O futuro é ancestral
Do Peru ao México, a gastronomia olha curiosa para os povos originários — e o muito que pode aprender com eles
Há muito tinha na minha lista visitar o MIL, restaurante construído nos altiplanos do Vale Sagrado peruano, pelos chefs Pía León, Virgilio Martínez e sua irmã, Malena Martínez. O espaço também é o QG do Mater Iniciativa, projeto de investigação de produtos e técnicas culinárias do país, agora mais centrado em desbravar os Andes e a relação de sobrevivência (e de pura reverência à natureza) que os incas estabeleceram ali.
O caminho entre Cusco e Urquillos, e depois entre Urquillos e Moray, onde o MIL está instalado, já era um presságio do que estava por vir. Enormes manchas verdes de plantações de milho branco (o melhor do mundo, gabam-se os locais), o rio Urubamba a serpentear as montanhas, as lhamas nas planícies douradas a carecer de chuva.
A primeira visão quando se chega ao restaurante são os “muyus”, os famosos terraços redondos onde os incas puderam se aproveitar dos diferentes microclimas criados por distintas altitudes para suas experimentações agrícolas no decorrer dos séculos. As diferentes partes do terreno em socalcos podem ter variações de temperatura que chegam a 15ºC de diferença. Hoje, é ali que a equipe do MIL maneja dois hectares para o fortalecimento de sementes e resgate de espécies antigas.
Logo depois de um chá de coca, para dar conta da altitude, Efraim, morador da comunidade de Misminay, nos recebe para uma exploração do entorno: com a enxada, arranca do solo raízes escondidas, coleta ervas, abre bagos de frutos para falar de propriedades medicinais, de cores que dão vida aos fios tosquiados de lhamas e ovelhas transformados em cobertores e ponchos.
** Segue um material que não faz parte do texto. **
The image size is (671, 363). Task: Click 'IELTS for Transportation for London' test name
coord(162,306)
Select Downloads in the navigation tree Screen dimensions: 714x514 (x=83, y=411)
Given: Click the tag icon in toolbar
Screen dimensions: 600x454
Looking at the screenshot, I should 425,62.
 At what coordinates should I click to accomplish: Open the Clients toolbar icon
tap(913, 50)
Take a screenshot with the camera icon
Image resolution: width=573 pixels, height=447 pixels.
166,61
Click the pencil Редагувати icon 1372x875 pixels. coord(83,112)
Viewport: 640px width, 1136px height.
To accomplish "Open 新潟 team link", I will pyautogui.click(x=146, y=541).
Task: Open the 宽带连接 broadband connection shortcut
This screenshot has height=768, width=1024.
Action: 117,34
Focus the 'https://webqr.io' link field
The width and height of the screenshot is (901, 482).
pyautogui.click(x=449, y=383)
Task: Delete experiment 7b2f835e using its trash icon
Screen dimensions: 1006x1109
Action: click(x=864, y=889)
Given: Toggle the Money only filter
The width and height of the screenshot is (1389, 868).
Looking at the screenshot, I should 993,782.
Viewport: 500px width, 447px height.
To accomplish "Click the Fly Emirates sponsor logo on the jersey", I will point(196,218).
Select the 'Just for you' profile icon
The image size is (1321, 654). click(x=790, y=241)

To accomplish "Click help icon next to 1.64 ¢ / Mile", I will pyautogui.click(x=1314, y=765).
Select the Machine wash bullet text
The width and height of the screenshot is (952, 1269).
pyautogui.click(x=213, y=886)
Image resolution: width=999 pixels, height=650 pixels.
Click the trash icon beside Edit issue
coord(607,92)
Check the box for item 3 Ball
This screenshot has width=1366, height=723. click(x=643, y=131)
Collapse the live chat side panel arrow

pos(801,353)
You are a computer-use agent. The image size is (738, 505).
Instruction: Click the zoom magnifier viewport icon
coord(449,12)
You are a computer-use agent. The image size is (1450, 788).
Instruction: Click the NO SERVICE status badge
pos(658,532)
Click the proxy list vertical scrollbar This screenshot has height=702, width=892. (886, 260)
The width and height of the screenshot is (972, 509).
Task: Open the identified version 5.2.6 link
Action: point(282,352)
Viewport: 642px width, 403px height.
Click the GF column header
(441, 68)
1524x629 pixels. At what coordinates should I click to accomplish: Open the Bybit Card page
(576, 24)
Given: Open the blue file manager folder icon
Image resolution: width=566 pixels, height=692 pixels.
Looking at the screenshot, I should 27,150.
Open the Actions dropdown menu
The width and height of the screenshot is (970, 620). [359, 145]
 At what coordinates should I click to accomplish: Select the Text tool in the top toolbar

Impressionante como seus ancestrais conheciam por séculos os benefícios de plantas só depois comprovados pela ciência. Uma relação empírica, simbiótica.
Efraim nos conta de ritos, demonstra técnicas, exibe conhecimento sobre tudo o que toca. Tudo no MIL mira o passado para tentar construir algum futuro na gastronomia com os saberes que ficaram restritos aos povos dali. É lindo que as coloridas batatas servidas em um dos momentos do menu (de 8 passos) sejam assadas e servidas na mesa em um pequeno forno de argila comestível conhecido como huatia, em quéchua, e que é capaz de extrair todo o dulçor e o sabor dos tubérculos com as cinzas e o calor da brasa que aquece o solo.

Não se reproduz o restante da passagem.